> EXTRACTED TEXT:
===

Review Summary: Finally, a Christian metal band that's good. Not only that, but it's straight death metal. Impending Doom has erased the generic deathcore image from thier description, and replaced it with "must-listen death metal".
The lastest wave of "Christian" metal bands over the past several years has sparked some of the most uninteresting, uninspiring, generic music known to us. Marketed purely as a new wave of "positive influence" in the genre, it has turned out to be a rather useless wave of either unknowns or overrated scene bands that all sound the exact same. Some of them produce decent music; none of them stand out. They are niether groundbreaking nor exciting beyond the first listen. I believe, however, there is an exception. That exception is Impending Doom.
Hailing from California, Impending Doom's debut, 2007's Nailed. Dead. Risen.

===

> EXCERPTED RECORDS:
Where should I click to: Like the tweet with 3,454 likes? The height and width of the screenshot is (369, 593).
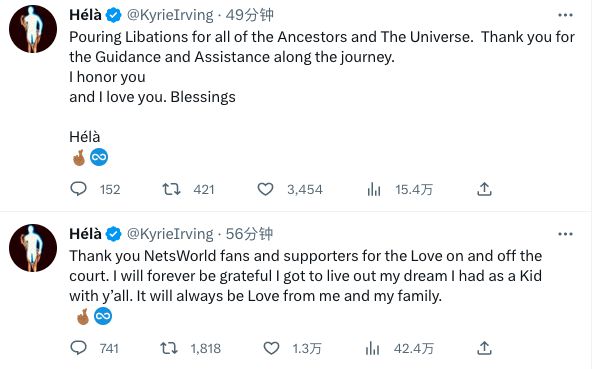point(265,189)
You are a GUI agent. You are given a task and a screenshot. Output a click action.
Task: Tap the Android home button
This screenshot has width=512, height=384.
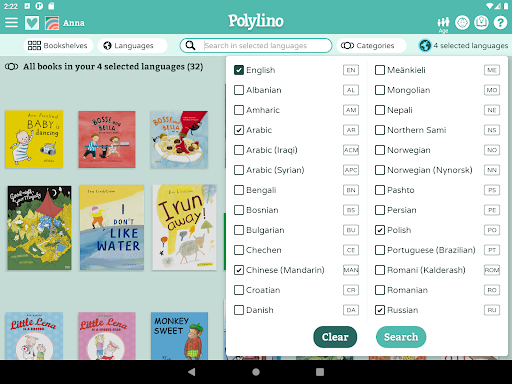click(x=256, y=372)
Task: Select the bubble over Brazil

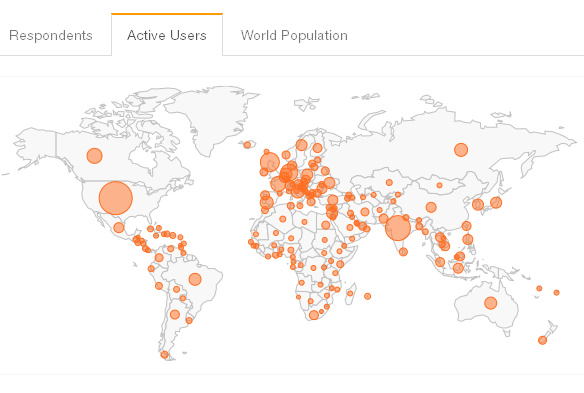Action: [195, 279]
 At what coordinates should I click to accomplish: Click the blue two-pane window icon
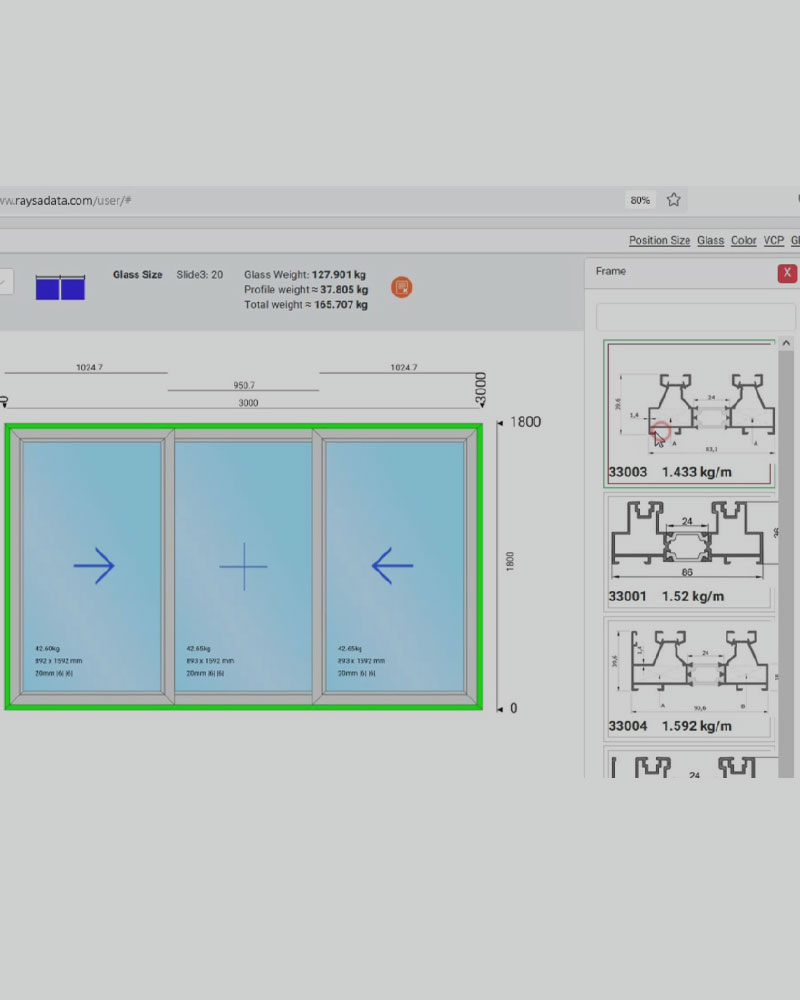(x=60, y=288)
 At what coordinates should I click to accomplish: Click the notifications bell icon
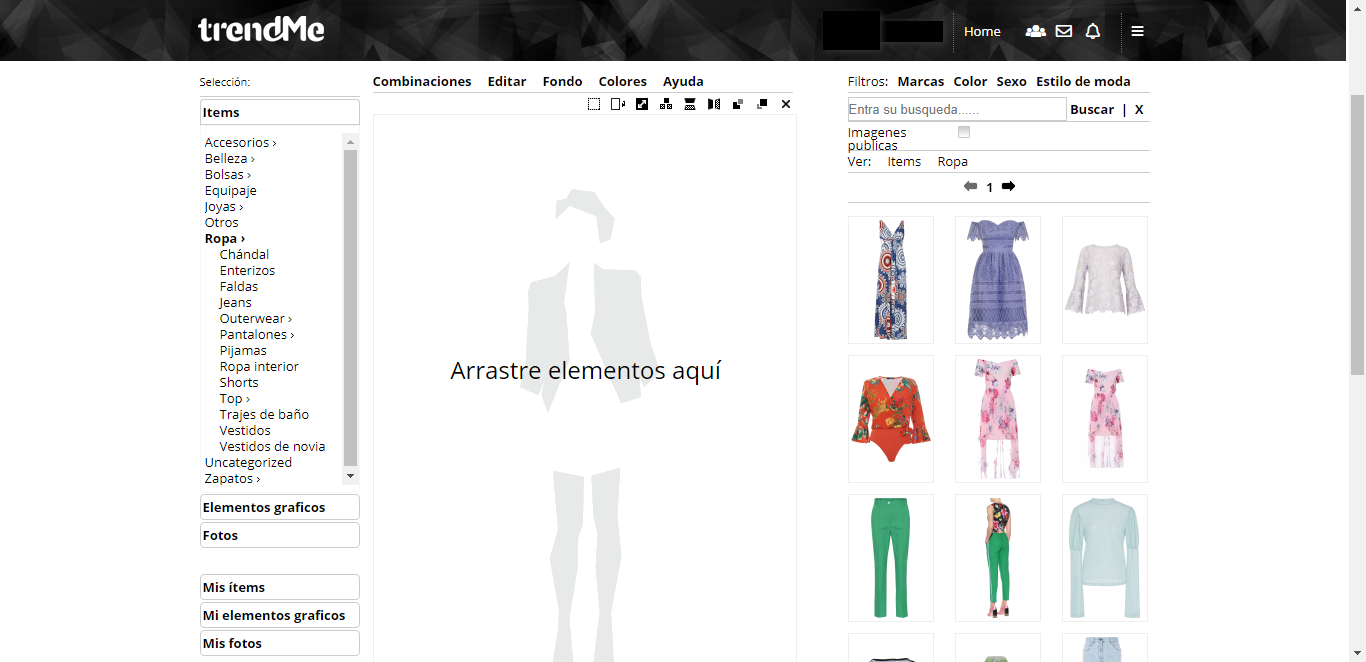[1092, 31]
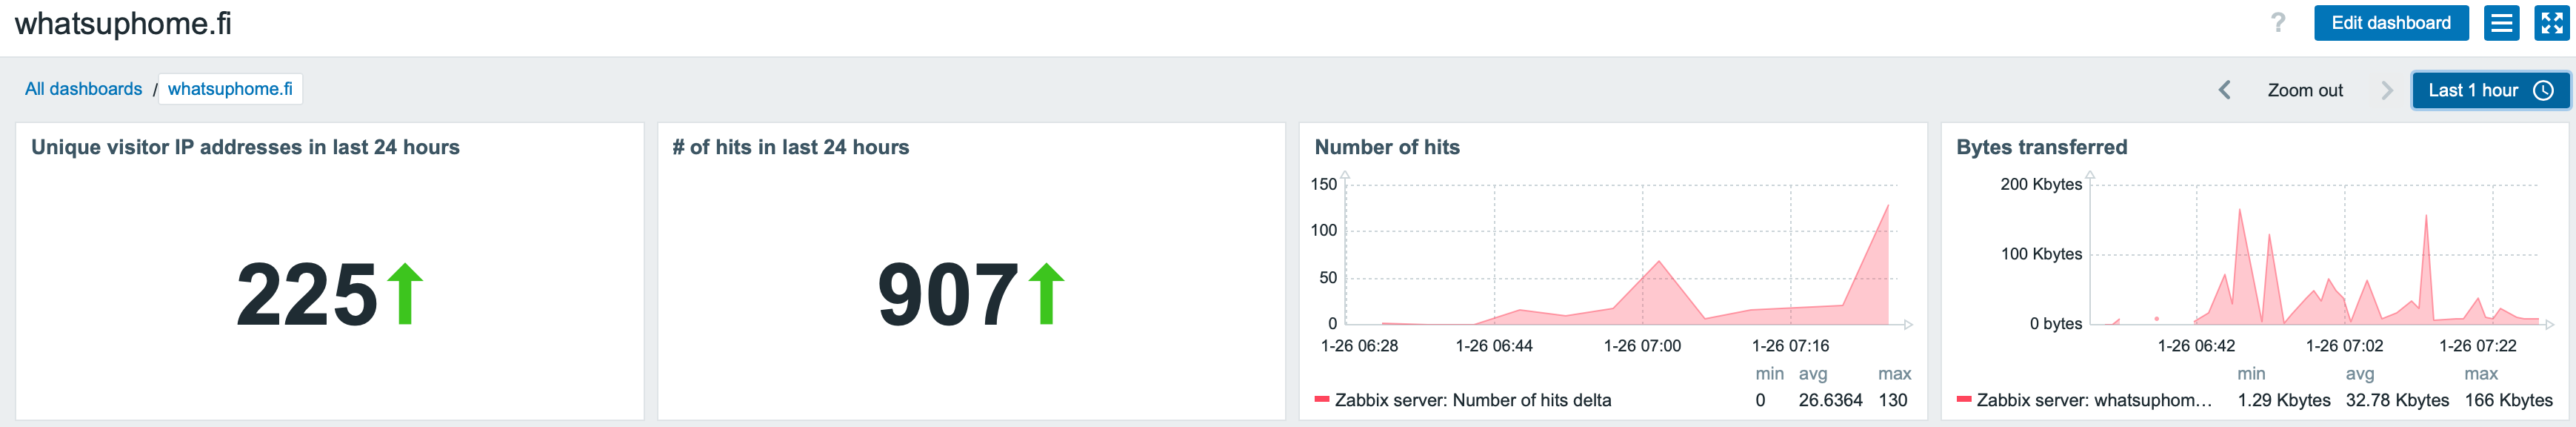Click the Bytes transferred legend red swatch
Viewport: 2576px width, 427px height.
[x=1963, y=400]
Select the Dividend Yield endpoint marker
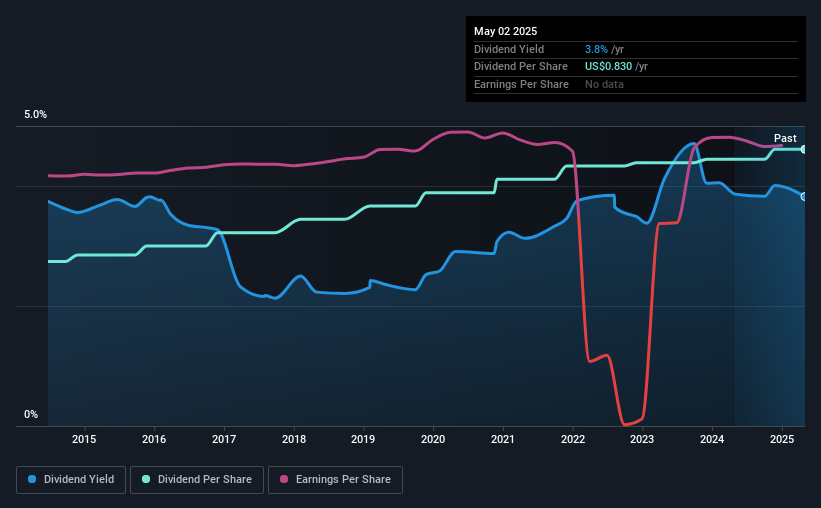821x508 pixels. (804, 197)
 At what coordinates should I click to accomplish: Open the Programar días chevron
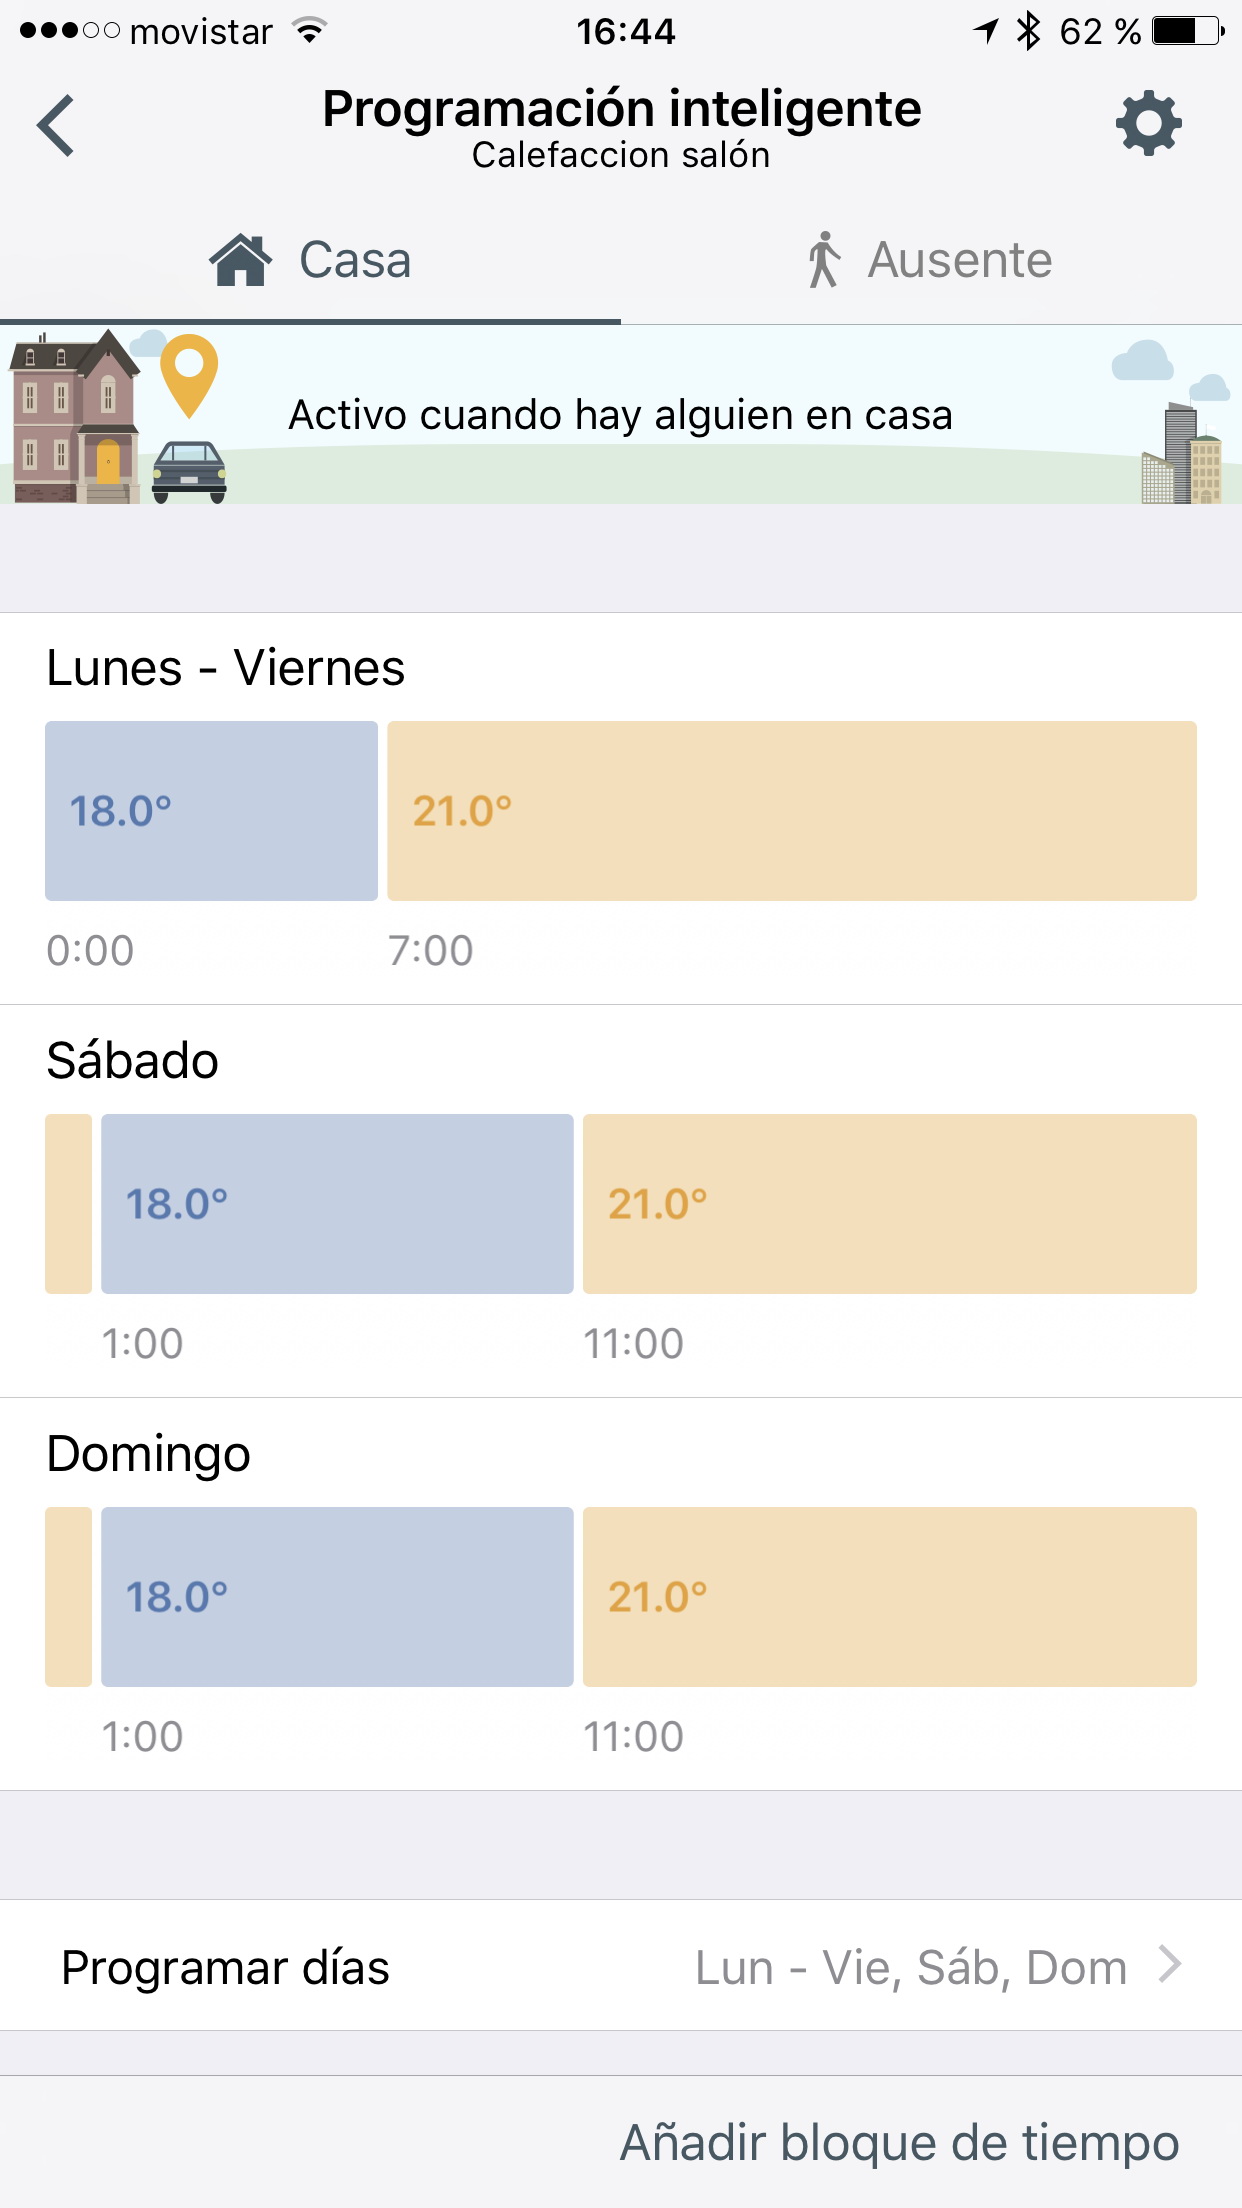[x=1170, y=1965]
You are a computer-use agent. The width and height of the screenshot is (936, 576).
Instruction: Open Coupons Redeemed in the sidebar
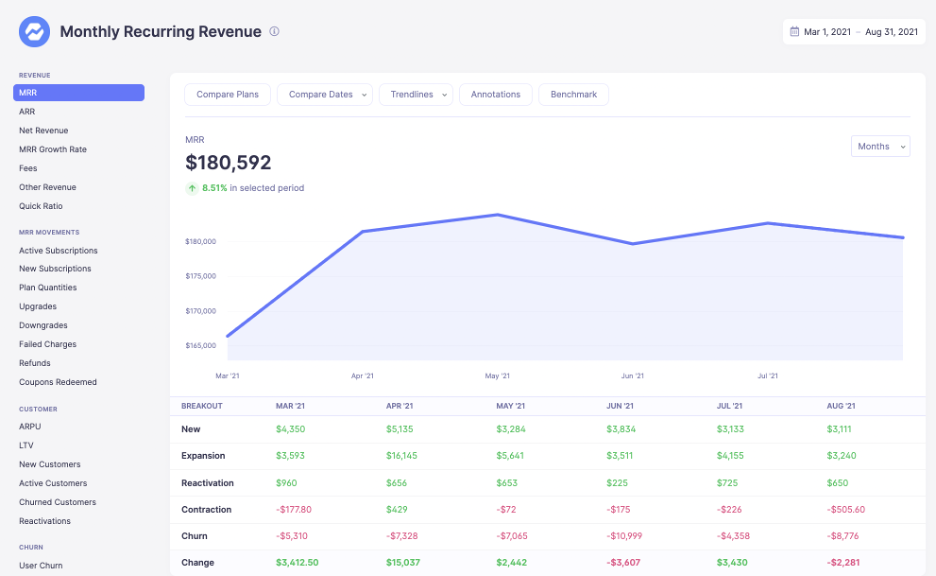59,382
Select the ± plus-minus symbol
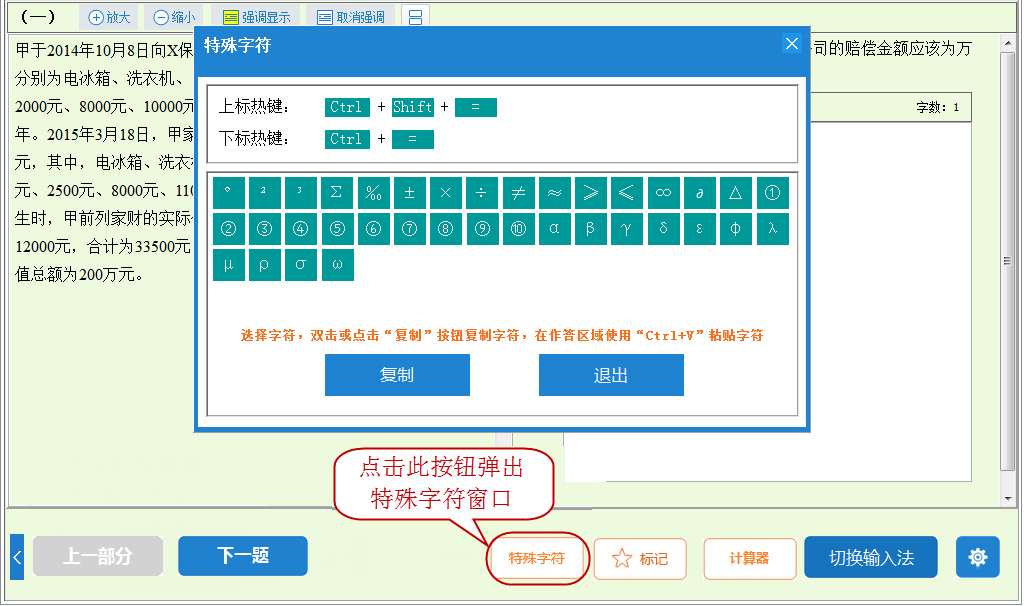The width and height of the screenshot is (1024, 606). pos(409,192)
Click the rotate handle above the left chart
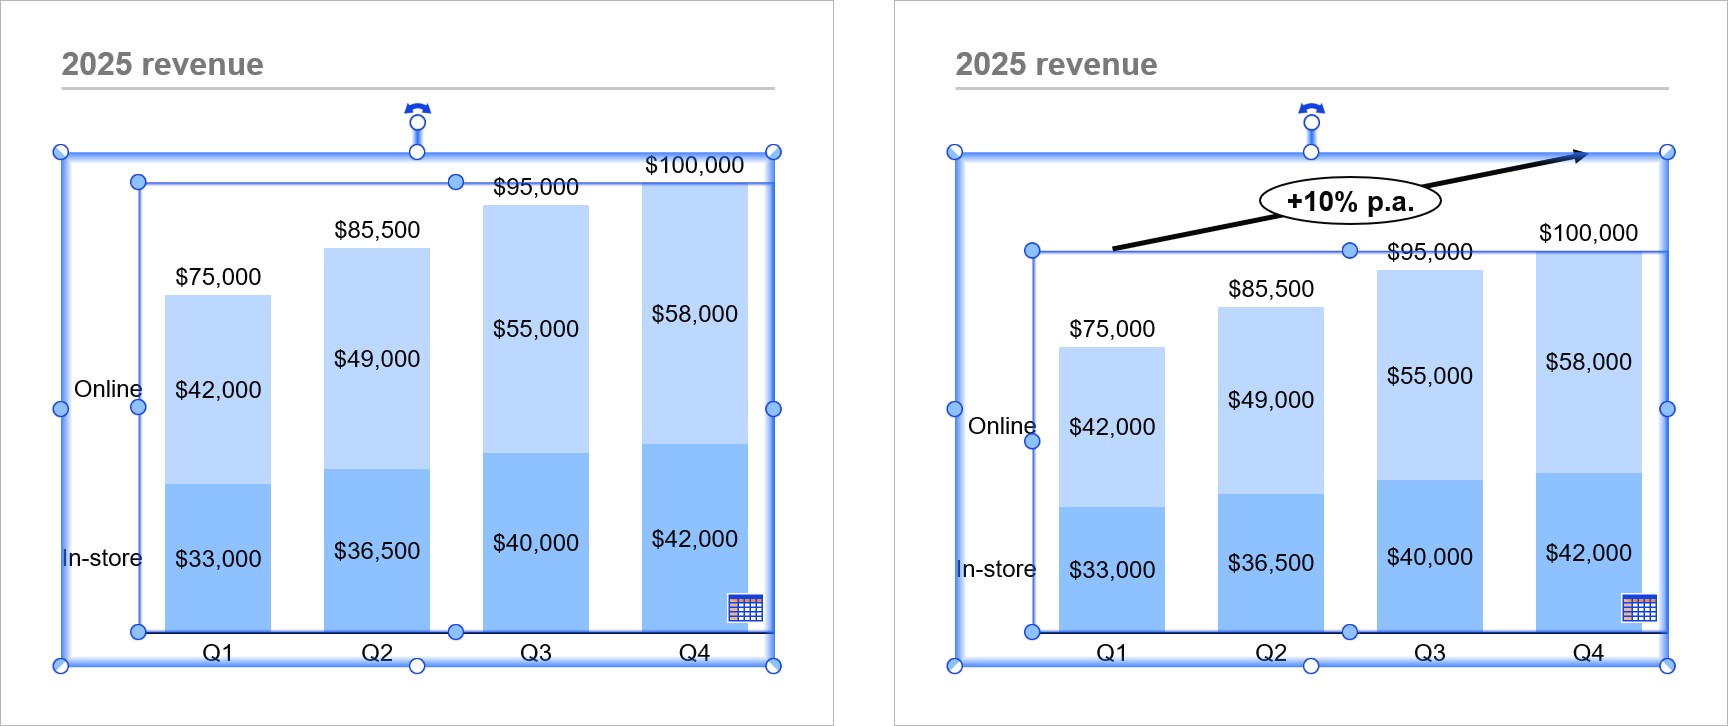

===

> WORK ITEM A: According to the Impending Doom review, what year did the band's debut come out, and what was it called?
> WORK ITEM B: Carry on the Impending Doom review from the point where it stops.

> EXERCISE ANSWER A: It came out in 2007 and was called Nailed. Dead. Risen.

> EXERCISE ANSWER B:
, makes it well known they are Christian. They bear no shame and they do not care about the label. However, while making it clear that thier faith is important to them, they do not let the music take a backseat to it, unlike most bands of thier type. This here marks a defining characteristic of the band. They make thier music, do it the best they can, and play it. It simply happens to be about thier faith. They aren't avidly marketed as a Christian band; it's not shoved in your face, and they make it known they are simply about playing heavy metal.
The delivery of the music is quite different from other Christian metal bands, which play typical metalcore or generic "deathcore". This album is purely death metal.The album greets you with a massive wall of pure death metal, speared by Brook Reeves's excellently delivered low vocals that show a remarkable intensity. Drummer Andy Hegg is also a major contributor to the overall intensity of the music. The guitars are a rather typical downtuned death metal formula; however, the riffs are well placed and do not fall short of what the vocals are attempting to deliver. Far too many bands are unable to musically match the intensity of the vocalist; this is quite the exception. Perhaps my favorite track, "Silence the Oppressors", is a perfect example of this.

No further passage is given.